*ASSIGNMENT*: Here is a block of entries. Write out its lines exactly, from the first through the one containing "1180x688 pixels.".

Segment Start: MATERIAL SHOWN

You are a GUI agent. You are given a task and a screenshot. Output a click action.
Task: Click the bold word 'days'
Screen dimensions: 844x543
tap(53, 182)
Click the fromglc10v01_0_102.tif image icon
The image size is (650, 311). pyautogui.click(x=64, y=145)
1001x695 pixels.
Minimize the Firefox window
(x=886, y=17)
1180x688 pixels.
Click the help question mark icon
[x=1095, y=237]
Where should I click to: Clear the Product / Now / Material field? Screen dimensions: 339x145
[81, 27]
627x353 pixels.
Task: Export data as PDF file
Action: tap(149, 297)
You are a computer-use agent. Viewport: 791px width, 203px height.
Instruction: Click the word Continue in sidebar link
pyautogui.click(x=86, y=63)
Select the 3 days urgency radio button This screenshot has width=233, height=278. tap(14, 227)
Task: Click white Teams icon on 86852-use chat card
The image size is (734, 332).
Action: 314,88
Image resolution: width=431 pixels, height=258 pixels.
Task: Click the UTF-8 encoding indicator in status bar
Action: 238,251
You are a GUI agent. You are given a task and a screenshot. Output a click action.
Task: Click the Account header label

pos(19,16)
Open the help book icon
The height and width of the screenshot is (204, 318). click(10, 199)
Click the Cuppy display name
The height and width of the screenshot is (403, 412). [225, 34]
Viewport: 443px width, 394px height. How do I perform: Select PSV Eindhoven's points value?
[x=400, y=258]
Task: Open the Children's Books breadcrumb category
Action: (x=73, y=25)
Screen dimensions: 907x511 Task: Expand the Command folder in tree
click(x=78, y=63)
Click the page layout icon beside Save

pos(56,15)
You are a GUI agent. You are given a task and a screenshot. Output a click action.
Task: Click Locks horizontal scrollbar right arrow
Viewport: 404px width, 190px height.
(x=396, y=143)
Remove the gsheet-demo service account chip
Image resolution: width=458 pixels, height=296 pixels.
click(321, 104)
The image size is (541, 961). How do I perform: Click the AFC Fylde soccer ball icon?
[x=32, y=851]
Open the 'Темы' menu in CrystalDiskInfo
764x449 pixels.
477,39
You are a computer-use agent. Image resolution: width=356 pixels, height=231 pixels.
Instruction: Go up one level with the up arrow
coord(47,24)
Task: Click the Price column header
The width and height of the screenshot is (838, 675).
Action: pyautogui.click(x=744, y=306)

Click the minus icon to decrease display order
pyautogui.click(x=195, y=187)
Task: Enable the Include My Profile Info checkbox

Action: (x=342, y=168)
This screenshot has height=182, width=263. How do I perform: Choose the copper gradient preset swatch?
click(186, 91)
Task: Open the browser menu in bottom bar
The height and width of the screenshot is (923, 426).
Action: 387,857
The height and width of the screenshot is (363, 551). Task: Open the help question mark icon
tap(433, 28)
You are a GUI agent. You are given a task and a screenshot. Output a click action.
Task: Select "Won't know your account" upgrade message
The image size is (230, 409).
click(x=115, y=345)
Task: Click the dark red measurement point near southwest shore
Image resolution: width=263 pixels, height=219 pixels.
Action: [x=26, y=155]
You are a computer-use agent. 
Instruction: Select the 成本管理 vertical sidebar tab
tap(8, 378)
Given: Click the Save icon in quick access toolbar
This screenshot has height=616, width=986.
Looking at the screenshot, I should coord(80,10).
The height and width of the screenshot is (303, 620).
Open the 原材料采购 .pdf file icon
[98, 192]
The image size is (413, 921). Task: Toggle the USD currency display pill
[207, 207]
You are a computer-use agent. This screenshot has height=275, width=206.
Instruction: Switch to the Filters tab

Segment End: MATERIAL SHOWN

*ANSWER AREA*:
You are a GUI agent. You are given a task and a screenshot. Output a click action.
Task: Click the bold word 'days'
Screen dimensions: 844x543
tap(53, 182)
Click the fromglc10v01_0_102.tif image icon
The image size is (650, 311). pyautogui.click(x=64, y=145)
1001x695 pixels.
Minimize the Firefox window
(x=886, y=17)
1180x688 pixels.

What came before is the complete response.